Ed Brown QC, for the Crown Prosecution Service (CPS), described P16’s prosecution as “shocking” and “truly dreadful”, but added it pre-dated the existence of the CPS.
The inquiry also heard written statements from other survivors of abuse.
They disclosed being physically and sexually abused by staff and residents in children’s homes and foster care across Nottinghamshire.
One victim, D37, said staff at Beechwood Community Home in Mapperley “picked out boys to be gagged” and abused, adding he was also raped and “forced to participate in masturbation competitions with other boys and members of staff on multiple occasions”.
“I remember winning one of those,” the statement said.
“I thought it was good. I thought I had won something, I had achieved something. Because of my childhood I thought it was normal.”
‘Apologies are cheap’
The final day of IICSA’s Nottinghamshire hearings, being held at The Oval cricket ground in London, heard calls from abuse survivors for changes to the system.
David Hollas, an advocate for members of the Nottingham Child Sexual Abuse Survivors Group, said improved police contact and therapeutic support was “a starting point”, but he described the litigation system for victims as “broken” and demanded further improvements.
“Words and apologies are cheap – it’s action that is needed,” he said.
In their closing statements to the inquiry, public bodies apologised for failings and spoke about reforms they have made.
Andrew Sharland QC, for Nottinghamshire County Council, said it was “profoundly sorry” large numbers of children were abused by its employees and then “far too often” not believed by social workers and others.
He said a “pervading culture of disbelief” of children “no longer exists”, adding all settlements over civil claims would come with a personal apology.
Samantha Leek QC, representing Nottinghamshire Police, said the force “will re-examine their own systems and practices” following the evidence put to the inquiry.
She said it acknowledged officers had not properly scrutinised claims of abuse in the past, but said it would ensure complainants are “taken seriously, kept informed and supported and treated with respect”.
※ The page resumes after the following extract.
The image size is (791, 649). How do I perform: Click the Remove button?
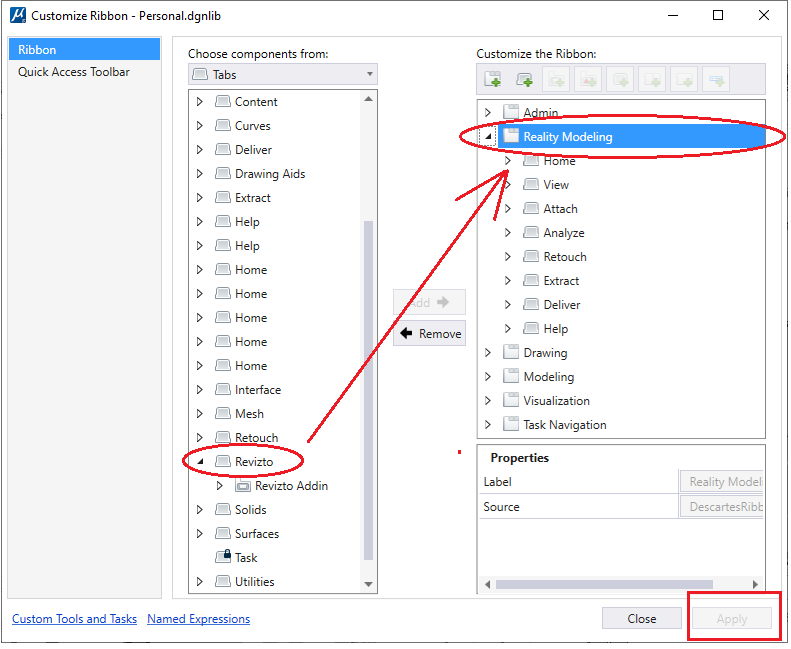[430, 334]
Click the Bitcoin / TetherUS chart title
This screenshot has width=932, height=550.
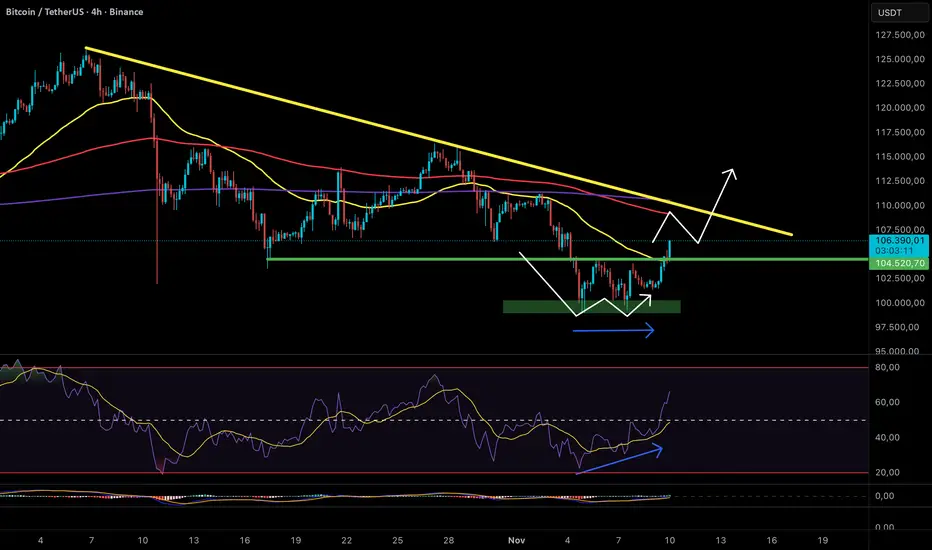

Steven Ford QC, on behalf of Nottingham City Council, said the authority accepted failings happened historically and “in the very recent past”, but said factors such as reduced staff turnover and fewer agency workers had improved its care services.
But Caoilfhionn Gallagher QC, representing dozens of inquiry participants, said survivors had been “frustrated” by Nottingham City Council’s “evasive” responses, and criticised the number of “non-apology apologies” issued “repeatedly” by its staff.
She said victims appreciated efforts by Nottinghamshire Police and Nottinghamshire County Council to address issues, but had “real concern” about Nottingham City Council’s approach to the inquiry.
IICSA is due to publish a report on the Nottinghamshire section of its investigation in the summer.